── Source extract ──

Getting Started in HPLC

Section 1C. HPLC Instruments

LC can be (and has been) carried out using a glass tube hand-packed with powder through which a solvent is allowed to gravity-flow. So why do we need all the complicated high-tech equipment? There are many aspects to the answer:

Speed. A single analysis by "Classical" LC can take anywhere from 2 to 12 hours to carry out. HPLC allows an equivalent analysis to be done in 2 to 12 minutes.

Reproducibility. A classical column must be freshly packed for each analysis, increasing the chance of errors. A single HPLC column can be used for hundreds or thousands of samples.

Quantitation. Classical LC was (and still is) an excellent technique for sample preparation or purification, but requires additional collection and analysis steps to be useful as a tool for quantitative analysis. HPLC uses on-line detectors that provide quantitative information during the course of the separation.

───
── Extracted information ──

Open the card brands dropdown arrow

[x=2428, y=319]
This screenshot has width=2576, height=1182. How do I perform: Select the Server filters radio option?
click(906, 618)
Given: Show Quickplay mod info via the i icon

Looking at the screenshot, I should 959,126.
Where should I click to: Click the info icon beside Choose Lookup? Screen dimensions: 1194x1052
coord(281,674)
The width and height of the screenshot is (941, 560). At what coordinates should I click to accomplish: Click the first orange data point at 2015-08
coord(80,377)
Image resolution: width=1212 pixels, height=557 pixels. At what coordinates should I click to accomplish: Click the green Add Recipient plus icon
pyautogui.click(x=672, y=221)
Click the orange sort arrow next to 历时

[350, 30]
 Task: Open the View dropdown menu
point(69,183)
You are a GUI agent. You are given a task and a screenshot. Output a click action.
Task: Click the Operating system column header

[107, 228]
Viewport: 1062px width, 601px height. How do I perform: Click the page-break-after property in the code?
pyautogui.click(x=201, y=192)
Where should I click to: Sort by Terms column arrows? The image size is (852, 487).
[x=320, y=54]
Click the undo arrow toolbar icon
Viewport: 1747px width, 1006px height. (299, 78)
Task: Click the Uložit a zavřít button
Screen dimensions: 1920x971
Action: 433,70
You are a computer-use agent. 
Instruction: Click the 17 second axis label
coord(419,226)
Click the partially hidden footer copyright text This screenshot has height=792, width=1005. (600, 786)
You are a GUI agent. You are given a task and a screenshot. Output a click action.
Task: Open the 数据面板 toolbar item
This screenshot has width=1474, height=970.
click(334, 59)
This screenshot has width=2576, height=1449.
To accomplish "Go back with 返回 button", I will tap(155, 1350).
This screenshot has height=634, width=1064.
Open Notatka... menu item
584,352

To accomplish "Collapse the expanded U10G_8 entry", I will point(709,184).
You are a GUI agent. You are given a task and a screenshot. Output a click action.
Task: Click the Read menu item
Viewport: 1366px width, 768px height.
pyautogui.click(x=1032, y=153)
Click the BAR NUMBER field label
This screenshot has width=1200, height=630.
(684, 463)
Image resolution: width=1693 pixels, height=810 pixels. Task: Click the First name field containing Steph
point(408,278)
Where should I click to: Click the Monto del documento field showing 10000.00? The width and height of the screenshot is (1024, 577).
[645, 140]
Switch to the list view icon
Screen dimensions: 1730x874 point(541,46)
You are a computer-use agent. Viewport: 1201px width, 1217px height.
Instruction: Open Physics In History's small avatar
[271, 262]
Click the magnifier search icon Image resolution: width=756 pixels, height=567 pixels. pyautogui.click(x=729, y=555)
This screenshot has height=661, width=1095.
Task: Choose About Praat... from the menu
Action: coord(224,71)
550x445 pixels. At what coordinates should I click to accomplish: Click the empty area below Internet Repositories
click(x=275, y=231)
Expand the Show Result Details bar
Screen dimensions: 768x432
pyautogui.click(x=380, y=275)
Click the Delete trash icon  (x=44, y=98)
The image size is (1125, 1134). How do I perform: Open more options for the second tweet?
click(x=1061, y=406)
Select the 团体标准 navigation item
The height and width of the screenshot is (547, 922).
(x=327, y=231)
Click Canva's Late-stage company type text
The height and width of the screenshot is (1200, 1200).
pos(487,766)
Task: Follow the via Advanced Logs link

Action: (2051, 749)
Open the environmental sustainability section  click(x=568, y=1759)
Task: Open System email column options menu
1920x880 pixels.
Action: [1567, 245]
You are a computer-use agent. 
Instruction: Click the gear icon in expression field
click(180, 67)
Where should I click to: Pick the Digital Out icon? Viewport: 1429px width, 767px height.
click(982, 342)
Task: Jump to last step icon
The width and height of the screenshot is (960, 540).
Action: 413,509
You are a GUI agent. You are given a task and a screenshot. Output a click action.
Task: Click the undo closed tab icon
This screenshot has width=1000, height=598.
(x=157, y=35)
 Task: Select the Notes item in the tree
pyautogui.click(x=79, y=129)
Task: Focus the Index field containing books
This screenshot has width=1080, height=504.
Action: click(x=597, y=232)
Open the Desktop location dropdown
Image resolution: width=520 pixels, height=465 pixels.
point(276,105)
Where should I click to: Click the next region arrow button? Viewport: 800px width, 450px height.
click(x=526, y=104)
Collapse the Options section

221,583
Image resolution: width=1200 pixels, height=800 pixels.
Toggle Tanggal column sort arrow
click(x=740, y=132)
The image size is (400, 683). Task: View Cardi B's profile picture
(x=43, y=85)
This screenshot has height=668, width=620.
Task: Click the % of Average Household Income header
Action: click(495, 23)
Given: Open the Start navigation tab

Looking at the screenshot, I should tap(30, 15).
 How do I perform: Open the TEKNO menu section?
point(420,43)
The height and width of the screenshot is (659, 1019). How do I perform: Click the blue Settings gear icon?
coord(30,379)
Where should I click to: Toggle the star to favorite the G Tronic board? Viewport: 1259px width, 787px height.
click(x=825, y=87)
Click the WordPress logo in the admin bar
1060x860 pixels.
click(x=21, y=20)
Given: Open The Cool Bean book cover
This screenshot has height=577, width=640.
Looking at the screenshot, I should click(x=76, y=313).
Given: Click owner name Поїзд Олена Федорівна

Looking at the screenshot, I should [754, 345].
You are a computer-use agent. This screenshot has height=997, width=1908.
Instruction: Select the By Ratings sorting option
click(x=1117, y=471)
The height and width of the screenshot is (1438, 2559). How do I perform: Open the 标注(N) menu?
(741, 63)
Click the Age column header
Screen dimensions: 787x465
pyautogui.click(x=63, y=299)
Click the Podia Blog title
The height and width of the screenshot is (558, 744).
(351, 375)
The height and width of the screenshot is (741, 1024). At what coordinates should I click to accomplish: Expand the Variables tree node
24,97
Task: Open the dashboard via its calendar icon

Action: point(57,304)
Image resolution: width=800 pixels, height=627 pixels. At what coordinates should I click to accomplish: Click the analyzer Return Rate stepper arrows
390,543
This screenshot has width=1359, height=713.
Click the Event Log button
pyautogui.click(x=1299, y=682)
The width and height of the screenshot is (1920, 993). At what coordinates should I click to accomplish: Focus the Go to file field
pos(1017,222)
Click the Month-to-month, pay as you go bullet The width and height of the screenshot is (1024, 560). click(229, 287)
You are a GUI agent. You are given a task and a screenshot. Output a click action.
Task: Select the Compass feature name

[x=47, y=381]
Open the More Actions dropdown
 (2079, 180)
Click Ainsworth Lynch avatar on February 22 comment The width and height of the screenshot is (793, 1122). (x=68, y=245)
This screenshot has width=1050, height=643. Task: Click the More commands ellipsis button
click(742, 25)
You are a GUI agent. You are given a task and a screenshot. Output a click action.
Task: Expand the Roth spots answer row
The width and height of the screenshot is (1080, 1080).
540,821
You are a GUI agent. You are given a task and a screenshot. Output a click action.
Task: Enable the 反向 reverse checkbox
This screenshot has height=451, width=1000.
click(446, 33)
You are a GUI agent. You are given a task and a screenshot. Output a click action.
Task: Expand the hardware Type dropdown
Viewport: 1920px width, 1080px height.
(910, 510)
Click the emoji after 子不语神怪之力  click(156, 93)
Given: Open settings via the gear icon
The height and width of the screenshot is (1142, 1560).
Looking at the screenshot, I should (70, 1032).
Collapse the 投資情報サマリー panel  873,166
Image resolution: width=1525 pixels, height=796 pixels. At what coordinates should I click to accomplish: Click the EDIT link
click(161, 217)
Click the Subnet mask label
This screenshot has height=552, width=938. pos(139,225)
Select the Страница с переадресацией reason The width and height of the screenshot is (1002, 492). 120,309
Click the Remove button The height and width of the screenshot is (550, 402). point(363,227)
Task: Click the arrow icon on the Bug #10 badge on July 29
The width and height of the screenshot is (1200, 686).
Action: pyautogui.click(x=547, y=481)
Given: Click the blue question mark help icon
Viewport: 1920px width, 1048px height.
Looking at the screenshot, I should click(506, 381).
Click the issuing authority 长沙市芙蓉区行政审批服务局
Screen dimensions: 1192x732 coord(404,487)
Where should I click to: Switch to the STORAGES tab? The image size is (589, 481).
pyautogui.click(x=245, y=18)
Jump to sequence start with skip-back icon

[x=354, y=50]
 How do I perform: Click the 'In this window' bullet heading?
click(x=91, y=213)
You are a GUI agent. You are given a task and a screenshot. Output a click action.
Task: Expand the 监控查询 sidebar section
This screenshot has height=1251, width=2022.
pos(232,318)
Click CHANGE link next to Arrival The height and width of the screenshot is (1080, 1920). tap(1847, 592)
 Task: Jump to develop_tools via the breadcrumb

───

Problems —
1. From the HPLC instruments section, give again the passage starting at "LC can be (and" and ending at "to 12 minutes.".
2. List the aspects that the HPLC instruments section gives in answer to why complicated high-tech equipment is needed.

Solutions per task —
1.
LC can be (and has been) carried out using a glass tube hand-packed with powder through which a solvent is allowed to gravity-flow. So why do we need all the complicated high-tech equipment? There are many aspects to the answer:

Speed. A single analysis by "Classical" LC can take anywhere from 2 to 12 hours to carry out. HPLC allows an equivalent analysis to be done in 2 to 12 minutes.

2.
Speed
Reproducibility
Quantitation